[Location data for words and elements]
# # # # # # #
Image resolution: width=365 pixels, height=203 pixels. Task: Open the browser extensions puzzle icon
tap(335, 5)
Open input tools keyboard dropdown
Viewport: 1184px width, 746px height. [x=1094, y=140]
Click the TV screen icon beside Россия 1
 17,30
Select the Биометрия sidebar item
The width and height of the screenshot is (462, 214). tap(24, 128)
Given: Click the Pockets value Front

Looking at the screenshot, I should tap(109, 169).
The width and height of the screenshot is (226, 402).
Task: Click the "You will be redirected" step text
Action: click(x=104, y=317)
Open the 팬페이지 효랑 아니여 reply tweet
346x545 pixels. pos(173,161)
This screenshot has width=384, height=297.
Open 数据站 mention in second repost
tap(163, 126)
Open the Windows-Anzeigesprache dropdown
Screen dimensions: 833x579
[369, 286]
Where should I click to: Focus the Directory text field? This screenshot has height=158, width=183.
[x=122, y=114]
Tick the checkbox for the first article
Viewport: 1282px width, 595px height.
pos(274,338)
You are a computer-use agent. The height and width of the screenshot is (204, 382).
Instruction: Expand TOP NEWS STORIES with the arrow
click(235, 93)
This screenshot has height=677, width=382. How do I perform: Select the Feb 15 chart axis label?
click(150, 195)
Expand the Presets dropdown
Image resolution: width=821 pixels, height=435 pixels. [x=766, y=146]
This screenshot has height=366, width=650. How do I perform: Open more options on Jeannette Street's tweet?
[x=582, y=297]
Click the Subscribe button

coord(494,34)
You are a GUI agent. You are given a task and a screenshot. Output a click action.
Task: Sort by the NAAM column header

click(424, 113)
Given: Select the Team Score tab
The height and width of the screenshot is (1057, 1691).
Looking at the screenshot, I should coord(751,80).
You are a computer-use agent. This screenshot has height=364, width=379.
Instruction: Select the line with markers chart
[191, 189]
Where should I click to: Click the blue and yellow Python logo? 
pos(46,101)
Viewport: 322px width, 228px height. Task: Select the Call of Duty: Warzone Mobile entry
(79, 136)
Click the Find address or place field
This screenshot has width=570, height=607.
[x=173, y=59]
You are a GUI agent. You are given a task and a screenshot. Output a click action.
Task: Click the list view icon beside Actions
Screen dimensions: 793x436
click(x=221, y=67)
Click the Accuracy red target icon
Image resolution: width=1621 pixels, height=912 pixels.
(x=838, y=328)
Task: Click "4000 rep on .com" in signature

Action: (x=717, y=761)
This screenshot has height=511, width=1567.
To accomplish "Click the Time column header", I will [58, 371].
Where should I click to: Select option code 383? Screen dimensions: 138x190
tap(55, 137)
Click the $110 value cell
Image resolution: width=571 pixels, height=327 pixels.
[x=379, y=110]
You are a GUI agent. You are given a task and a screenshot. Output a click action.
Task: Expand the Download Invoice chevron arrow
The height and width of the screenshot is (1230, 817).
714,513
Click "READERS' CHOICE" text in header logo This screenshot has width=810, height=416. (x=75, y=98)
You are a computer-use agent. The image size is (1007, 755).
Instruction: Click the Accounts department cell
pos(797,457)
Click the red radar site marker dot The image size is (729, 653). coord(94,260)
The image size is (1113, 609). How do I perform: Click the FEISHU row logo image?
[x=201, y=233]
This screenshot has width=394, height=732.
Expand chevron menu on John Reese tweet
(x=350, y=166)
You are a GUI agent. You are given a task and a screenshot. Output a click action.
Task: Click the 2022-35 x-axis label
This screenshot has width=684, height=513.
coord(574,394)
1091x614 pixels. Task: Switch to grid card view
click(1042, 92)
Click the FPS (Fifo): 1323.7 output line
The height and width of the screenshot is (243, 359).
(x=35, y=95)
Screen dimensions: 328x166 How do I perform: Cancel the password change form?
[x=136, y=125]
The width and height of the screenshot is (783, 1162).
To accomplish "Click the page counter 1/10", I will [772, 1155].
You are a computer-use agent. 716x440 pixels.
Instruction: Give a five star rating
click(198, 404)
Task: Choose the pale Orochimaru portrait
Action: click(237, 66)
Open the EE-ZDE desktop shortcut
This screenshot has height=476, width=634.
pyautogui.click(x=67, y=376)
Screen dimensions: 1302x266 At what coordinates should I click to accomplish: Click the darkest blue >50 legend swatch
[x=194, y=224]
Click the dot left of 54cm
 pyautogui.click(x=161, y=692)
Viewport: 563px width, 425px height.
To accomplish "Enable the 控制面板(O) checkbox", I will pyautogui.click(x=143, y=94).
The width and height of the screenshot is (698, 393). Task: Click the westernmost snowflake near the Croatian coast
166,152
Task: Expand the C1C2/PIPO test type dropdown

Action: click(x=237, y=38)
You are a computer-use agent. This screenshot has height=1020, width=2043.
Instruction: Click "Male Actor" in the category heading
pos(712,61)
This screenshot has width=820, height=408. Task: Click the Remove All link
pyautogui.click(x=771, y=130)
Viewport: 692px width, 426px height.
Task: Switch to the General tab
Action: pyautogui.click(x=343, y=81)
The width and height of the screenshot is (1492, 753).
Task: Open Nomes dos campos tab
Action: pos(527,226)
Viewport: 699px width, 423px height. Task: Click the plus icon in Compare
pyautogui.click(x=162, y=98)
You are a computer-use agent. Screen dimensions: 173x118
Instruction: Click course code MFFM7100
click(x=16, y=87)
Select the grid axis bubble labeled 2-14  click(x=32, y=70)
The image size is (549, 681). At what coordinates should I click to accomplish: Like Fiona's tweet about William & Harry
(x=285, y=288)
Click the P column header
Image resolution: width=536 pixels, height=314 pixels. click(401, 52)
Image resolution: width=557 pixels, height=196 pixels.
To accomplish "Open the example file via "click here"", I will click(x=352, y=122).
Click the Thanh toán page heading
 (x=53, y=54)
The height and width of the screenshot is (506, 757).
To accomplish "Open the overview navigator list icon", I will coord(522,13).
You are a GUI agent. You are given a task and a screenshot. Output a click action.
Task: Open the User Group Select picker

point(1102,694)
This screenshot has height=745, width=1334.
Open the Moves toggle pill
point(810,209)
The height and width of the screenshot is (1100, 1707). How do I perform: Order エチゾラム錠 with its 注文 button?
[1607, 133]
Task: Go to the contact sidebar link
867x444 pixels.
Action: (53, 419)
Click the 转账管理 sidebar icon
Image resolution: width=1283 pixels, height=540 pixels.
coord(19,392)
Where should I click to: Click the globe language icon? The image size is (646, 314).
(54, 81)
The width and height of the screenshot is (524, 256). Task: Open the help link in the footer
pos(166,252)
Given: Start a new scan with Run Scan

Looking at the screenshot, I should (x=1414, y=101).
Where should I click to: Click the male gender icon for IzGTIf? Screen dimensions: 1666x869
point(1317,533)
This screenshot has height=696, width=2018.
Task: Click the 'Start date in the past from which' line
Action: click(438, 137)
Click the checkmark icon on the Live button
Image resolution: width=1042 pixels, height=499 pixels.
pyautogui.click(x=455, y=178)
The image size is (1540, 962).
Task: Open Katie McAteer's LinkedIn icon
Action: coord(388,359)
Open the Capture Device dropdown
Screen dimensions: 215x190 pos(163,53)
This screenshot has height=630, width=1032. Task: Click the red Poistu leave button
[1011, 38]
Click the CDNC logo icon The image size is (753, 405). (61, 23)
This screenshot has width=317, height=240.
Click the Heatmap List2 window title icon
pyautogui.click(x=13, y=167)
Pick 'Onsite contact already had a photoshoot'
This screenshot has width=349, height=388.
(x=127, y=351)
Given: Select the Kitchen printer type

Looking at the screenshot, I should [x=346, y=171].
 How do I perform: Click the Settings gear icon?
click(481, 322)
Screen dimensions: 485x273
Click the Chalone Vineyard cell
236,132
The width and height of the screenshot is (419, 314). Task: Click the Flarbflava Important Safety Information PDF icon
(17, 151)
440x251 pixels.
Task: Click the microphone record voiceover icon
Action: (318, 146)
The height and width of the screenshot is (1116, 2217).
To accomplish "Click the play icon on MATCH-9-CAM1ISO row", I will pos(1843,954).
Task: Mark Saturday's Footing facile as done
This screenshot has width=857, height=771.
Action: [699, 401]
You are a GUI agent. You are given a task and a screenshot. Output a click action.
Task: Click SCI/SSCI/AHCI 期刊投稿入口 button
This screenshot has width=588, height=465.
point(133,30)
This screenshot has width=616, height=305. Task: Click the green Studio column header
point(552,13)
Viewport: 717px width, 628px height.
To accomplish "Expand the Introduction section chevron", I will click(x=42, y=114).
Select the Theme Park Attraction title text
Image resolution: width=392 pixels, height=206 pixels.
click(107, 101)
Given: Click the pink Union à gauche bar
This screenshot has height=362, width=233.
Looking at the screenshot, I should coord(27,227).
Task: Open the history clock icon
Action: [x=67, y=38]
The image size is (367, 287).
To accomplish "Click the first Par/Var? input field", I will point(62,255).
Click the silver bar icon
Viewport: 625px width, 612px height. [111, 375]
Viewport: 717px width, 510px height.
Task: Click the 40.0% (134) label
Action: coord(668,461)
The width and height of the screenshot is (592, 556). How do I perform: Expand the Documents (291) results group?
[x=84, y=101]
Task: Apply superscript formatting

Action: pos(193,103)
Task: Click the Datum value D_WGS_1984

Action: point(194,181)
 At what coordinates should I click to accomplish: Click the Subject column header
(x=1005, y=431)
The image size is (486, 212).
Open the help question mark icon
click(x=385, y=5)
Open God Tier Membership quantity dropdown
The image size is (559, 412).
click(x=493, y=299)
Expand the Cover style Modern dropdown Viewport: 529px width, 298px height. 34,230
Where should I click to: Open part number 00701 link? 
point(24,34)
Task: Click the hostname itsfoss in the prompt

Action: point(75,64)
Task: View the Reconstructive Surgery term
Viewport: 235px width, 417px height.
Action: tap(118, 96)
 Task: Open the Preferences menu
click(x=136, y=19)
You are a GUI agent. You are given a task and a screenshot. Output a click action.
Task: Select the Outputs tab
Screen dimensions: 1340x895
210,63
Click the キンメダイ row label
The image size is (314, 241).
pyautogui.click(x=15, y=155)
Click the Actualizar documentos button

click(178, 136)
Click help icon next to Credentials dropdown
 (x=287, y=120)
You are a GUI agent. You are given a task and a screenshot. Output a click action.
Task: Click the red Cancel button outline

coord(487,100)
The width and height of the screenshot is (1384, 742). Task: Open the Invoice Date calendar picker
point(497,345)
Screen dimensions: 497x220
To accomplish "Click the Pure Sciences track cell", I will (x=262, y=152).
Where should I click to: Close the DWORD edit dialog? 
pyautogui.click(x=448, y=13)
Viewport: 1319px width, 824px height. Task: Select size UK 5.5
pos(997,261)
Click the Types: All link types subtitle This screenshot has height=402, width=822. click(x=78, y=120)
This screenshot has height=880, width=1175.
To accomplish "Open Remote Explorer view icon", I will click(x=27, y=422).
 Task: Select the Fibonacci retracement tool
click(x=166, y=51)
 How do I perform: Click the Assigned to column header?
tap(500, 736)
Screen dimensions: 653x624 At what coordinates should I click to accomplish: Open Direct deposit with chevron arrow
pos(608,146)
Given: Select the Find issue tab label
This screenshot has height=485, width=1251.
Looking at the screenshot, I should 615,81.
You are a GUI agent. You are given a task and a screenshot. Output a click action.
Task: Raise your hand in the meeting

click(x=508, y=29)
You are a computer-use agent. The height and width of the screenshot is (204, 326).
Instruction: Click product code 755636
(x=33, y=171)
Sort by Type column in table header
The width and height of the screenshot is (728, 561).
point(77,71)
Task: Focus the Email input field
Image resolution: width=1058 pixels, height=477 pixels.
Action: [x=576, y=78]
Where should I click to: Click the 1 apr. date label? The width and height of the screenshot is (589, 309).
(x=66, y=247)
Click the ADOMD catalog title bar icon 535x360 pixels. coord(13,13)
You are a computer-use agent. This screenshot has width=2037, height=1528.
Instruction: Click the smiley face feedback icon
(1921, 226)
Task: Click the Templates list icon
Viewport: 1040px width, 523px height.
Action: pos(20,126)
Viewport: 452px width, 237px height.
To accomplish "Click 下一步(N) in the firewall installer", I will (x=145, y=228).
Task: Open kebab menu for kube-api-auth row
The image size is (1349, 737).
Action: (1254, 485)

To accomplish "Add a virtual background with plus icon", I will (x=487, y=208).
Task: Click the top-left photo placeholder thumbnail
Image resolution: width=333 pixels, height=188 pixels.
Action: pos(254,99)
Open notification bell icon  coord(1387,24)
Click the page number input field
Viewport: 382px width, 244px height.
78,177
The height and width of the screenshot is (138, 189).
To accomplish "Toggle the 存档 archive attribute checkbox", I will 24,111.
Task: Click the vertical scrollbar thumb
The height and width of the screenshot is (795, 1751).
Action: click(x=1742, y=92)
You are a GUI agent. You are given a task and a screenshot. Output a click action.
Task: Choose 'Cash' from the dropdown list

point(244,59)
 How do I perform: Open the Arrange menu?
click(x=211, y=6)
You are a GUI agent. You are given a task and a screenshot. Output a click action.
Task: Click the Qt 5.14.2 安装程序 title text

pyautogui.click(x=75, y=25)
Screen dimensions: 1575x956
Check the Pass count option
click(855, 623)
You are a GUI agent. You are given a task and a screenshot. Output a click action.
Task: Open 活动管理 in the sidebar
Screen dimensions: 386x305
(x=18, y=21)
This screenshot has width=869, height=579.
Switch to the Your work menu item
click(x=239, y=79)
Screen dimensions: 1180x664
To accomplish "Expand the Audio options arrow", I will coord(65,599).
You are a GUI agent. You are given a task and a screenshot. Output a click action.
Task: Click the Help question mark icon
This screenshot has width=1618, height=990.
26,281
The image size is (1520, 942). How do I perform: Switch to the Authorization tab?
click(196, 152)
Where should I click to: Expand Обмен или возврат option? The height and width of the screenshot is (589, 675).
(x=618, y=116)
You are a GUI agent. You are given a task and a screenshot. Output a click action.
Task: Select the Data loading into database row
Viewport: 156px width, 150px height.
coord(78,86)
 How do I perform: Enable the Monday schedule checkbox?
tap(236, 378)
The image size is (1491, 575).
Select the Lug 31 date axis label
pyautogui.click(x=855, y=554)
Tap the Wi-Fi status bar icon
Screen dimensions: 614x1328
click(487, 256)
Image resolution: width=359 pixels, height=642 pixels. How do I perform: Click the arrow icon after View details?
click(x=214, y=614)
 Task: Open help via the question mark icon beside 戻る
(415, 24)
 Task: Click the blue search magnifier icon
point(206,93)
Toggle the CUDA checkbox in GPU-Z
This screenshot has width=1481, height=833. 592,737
# # # # # # #
→ GOAL
Copy the entries word for word, from the line containing "Given: Start a new scan with Run Scan" through the line containing "point(552,13)", including both of those lines.

→ ANSWER FOR THIS EXERCISE
Given: Start a new scan with Run Scan

Looking at the screenshot, I should (x=1414, y=101).
Where should I click to: Click the male gender icon for IzGTIf? Screen dimensions: 1666x869
point(1317,533)
This screenshot has height=696, width=2018.
Task: Click the 'Start date in the past from which' line
Action: click(438, 137)
Click the checkmark icon on the Live button
Image resolution: width=1042 pixels, height=499 pixels.
pyautogui.click(x=455, y=178)
The image size is (1540, 962).
Task: Open Katie McAteer's LinkedIn icon
Action: coord(388,359)
Open the Capture Device dropdown
Screen dimensions: 215x190 pos(163,53)
This screenshot has height=630, width=1032. Task: Click the red Poistu leave button
[1011, 38]
Click the CDNC logo icon The image size is (753, 405). (61, 23)
This screenshot has width=317, height=240.
Click the Heatmap List2 window title icon
pyautogui.click(x=13, y=167)
Pick 'Onsite contact already had a photoshoot'
This screenshot has width=349, height=388.
(x=127, y=351)
Given: Select the Kitchen printer type

Looking at the screenshot, I should [x=346, y=171].
 How do I perform: Click the Settings gear icon?
click(481, 322)
Screen dimensions: 485x273
Click the Chalone Vineyard cell
236,132
The width and height of the screenshot is (419, 314). Task: Click the Flarbflava Important Safety Information PDF icon
(17, 151)
440x251 pixels.
Task: Click the microphone record voiceover icon
Action: (318, 146)
The height and width of the screenshot is (1116, 2217).
To accomplish "Click the play icon on MATCH-9-CAM1ISO row", I will pos(1843,954).
Task: Mark Saturday's Footing facile as done
This screenshot has width=857, height=771.
Action: [699, 401]
You are a GUI agent. You are given a task and a screenshot. Output a click action.
Task: Click SCI/SSCI/AHCI 期刊投稿入口 button
This screenshot has width=588, height=465.
point(133,30)
This screenshot has width=616, height=305. Task: Click the green Studio column header
point(552,13)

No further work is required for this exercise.